Continuity of Government (CoG) is charged to the Governor’s Office of Administration in coordinating the COOP efforts of all Agencies under the Governor’s jurisdiction to ensure the government can continue to provide essential functions during an emergency.  In an informal manner, the DGS COOP program reports to the OA CoG Office, along with the COOP Programs of all other Agencies.

If you are a commonwealth employee and have appropriate access, you can access key COOP documents on the DGS Collaboration Portal.  Select the Continuity of Operations Project.  

Background:

The Commonwealth has long been a leader in protecting its citizens during emergencies and disasters. Traditional planning efforts were focused on natural or manmade disasters like floods, blizzards, fires and nuclear power accidents. However, September 11th and subsequent events have made it painfully clear that we must prepare for additional and more insidious threats to willfully disrupt, disable and destroy public confidence, infrastructure and institutions.
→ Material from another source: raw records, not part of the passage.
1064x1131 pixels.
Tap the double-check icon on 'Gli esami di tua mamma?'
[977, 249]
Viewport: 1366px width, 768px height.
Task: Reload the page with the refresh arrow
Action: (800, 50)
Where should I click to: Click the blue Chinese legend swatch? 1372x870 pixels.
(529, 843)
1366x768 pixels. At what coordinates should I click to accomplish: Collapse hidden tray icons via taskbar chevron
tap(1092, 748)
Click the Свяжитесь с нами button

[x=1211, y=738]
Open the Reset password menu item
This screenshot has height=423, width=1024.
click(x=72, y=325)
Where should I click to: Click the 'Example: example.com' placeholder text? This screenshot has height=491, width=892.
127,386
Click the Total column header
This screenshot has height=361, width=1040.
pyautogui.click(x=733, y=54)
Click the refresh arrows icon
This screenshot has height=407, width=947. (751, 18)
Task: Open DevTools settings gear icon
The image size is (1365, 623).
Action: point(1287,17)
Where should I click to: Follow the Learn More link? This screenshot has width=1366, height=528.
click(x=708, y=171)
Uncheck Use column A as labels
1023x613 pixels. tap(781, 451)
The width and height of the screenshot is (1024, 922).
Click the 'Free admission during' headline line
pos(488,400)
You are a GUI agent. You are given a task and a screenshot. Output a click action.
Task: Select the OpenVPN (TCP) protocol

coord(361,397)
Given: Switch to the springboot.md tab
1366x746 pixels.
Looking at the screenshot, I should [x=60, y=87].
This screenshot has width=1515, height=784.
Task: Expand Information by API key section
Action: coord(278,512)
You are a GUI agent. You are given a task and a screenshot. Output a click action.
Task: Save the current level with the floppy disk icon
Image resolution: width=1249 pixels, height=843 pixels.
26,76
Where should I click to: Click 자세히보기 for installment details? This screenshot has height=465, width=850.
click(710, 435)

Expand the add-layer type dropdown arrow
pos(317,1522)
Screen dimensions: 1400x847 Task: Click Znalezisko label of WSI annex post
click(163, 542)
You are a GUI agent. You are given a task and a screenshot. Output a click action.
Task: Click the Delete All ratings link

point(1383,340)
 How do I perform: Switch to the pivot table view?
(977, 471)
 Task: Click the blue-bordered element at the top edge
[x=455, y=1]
Analysis of existing emergency preparedness schemes revealed that the effects of any disaster, natural or manmade, have the capacity to cripple the State’s ability to provide essential functions under emergency conditions. As a result, renewed emphasis has been placed on developing continuity of government plans to preserve, maintain and reconstitute critical business functions and instill those concepts in employees and every day business processes.

On August 29, 2003, Governor Edward G. Rendell, in a letter to all agency heads, made business continuity planning a top priority for all Commonwealth agencies.  He delegated to the Office of Administration the responsibility to oversee the creation of agency Continuity of Government (CoG) plans and charged the Deputy Secretary for Administration of each agency with the responsibility of ensuring that an effective CoG plan is created for their agencies.

Between 2004 and 2006, many individuals within DGS worked successfully as a COOP Team to develop a COOP Plan specific to DGS.  The amount of effort required to develop, train, test and maintain the plan was taxing on those individuals, as they were required to provide the same level of service in their regular DGS function.  In July 2006, DGS became the first Commonwealth Agency to hire a full-time COOP Program Coordinator.  The COOP Coordinator works with PEMA, OA and other Agencies to develop a variety of all-hazard plans.